Le traitement des signaux multimédia, l'intégration dans le silicium des fonctions correspondantes, le génie logiciel susceptible d'améliorer la convivialité et l'interopérabilité des différents systèmes, me paraissent des priorités absolues. Or, dans ces domaines, le niveau d'investissement en R & D des géants américains (Microsoft et Intel) est particulièrement difficile à égaler.

Mais, d'une façon générale, je préfère à la subvention tout ce qui peut contribuer à améliorer l'environnement fiscal et administratif des entreprises et à donner leur chance aux jeunes sociétés innovantes.

Le Gouvernement vient d'annoncer 37 mesures de simplification administratives qui vont dans le bon sens (déclaration unique d'embauche généralisée, inscription en un jour au lieu de cinq d'une entreprise au registre de commerce, bulletin de paie allégé pour les sociétés de moins de 10 salariés...).

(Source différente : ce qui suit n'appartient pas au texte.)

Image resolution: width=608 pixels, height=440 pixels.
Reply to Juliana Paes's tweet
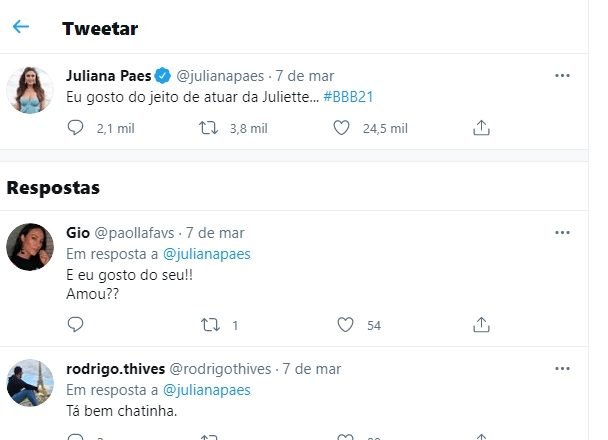coord(76,128)
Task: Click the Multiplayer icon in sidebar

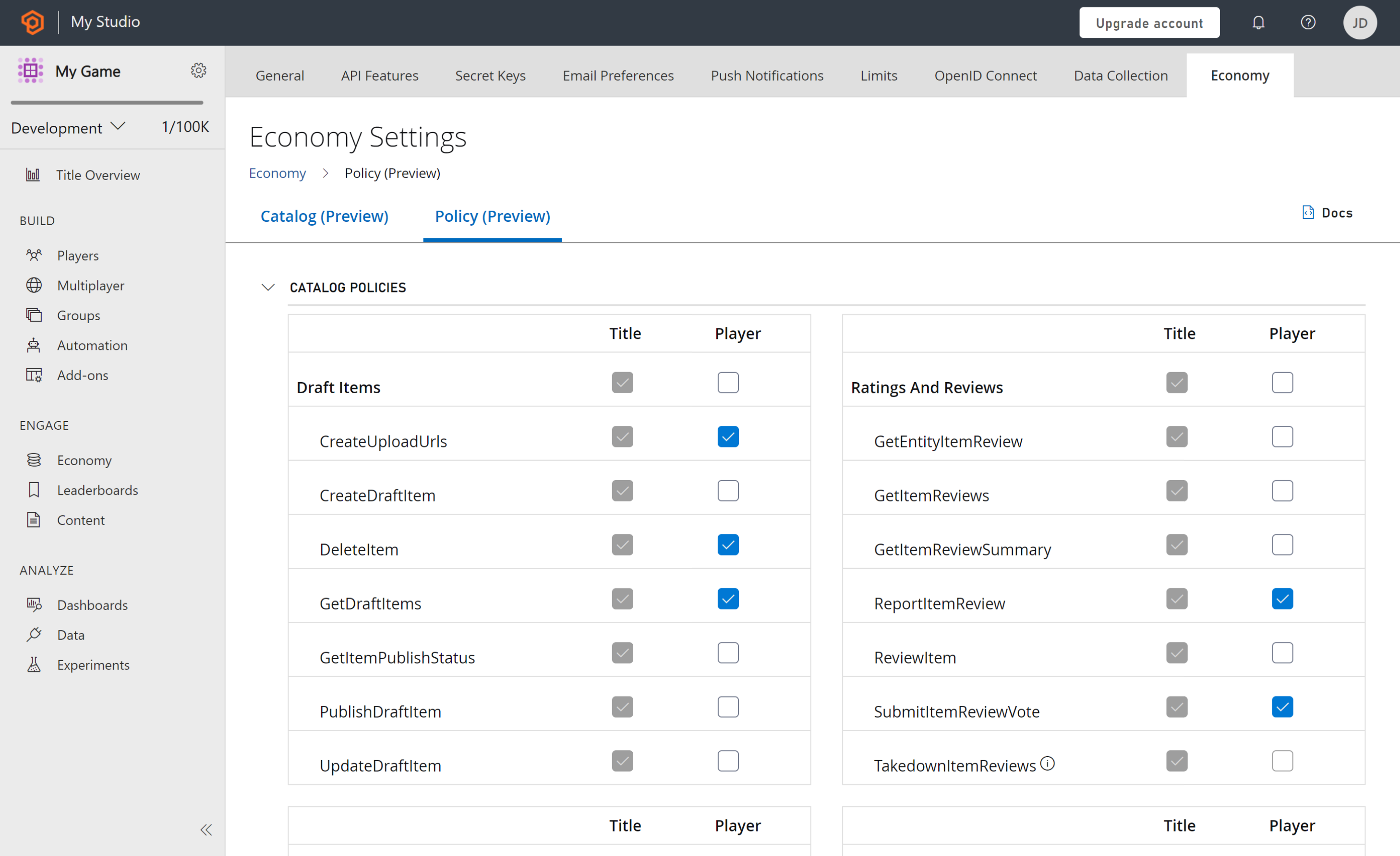Action: coord(34,284)
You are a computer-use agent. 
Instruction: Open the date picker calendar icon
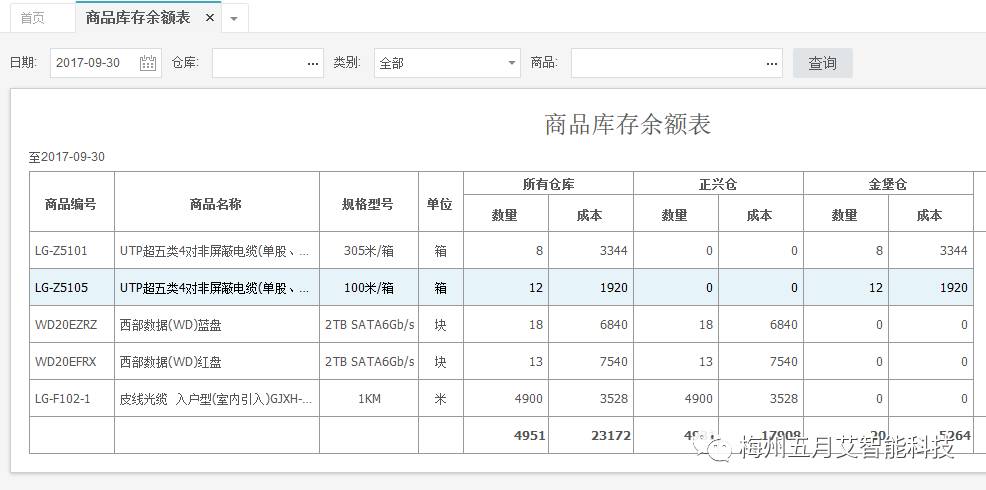click(148, 63)

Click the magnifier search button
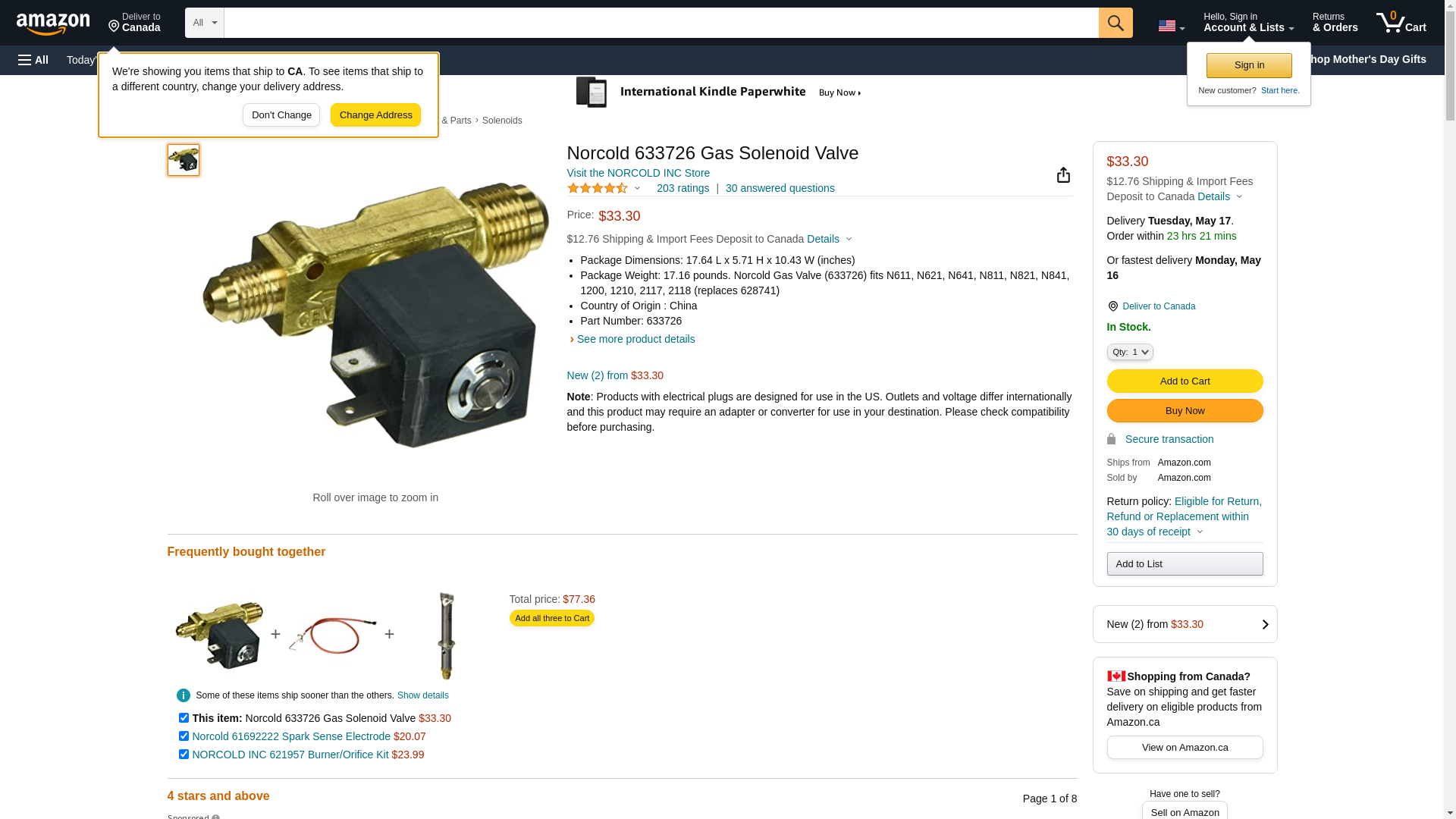coord(1116,23)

D'autres dispositions seraient souhaitables, notamment pour faciliter les procédures d'exportation ou en ce qui concerne les marchés publics d'un montant de moins de un million de francs ne donnant pas lieu à appel d'offres...

Mais, il reste surtout à mettre en oeuvre le fameux guichet unique concernant les aides et les transferts de technologie aux entreprises à un échelon qui demeure à déterminer (région, organismes consulaires, services régionaux du ministère de l'industrie ?..).

Des mesures fiscales spécifiques d'encouragement à l'utilisation de micro-ordinateurs en réseaux pourraient être envisagées à destination des très petites entreprises souvent exclues des dispositifs d'aide actuels (particulièrement dans le secteur des services et pour des investissements de faible montant).

Un rapport du Plan avait proposé d'accorder à celles nouvellement créées une aide généralisée d'environ 50.000 F, dans la limite de 50 % des capitaux engagés (sous la forme, par exemple d'une subvention remboursable à partir de la troisième année). Cette aide pourrait être adaptée à l'acquisition de matériels informatiques pour les petites entreprises nouvellement créées.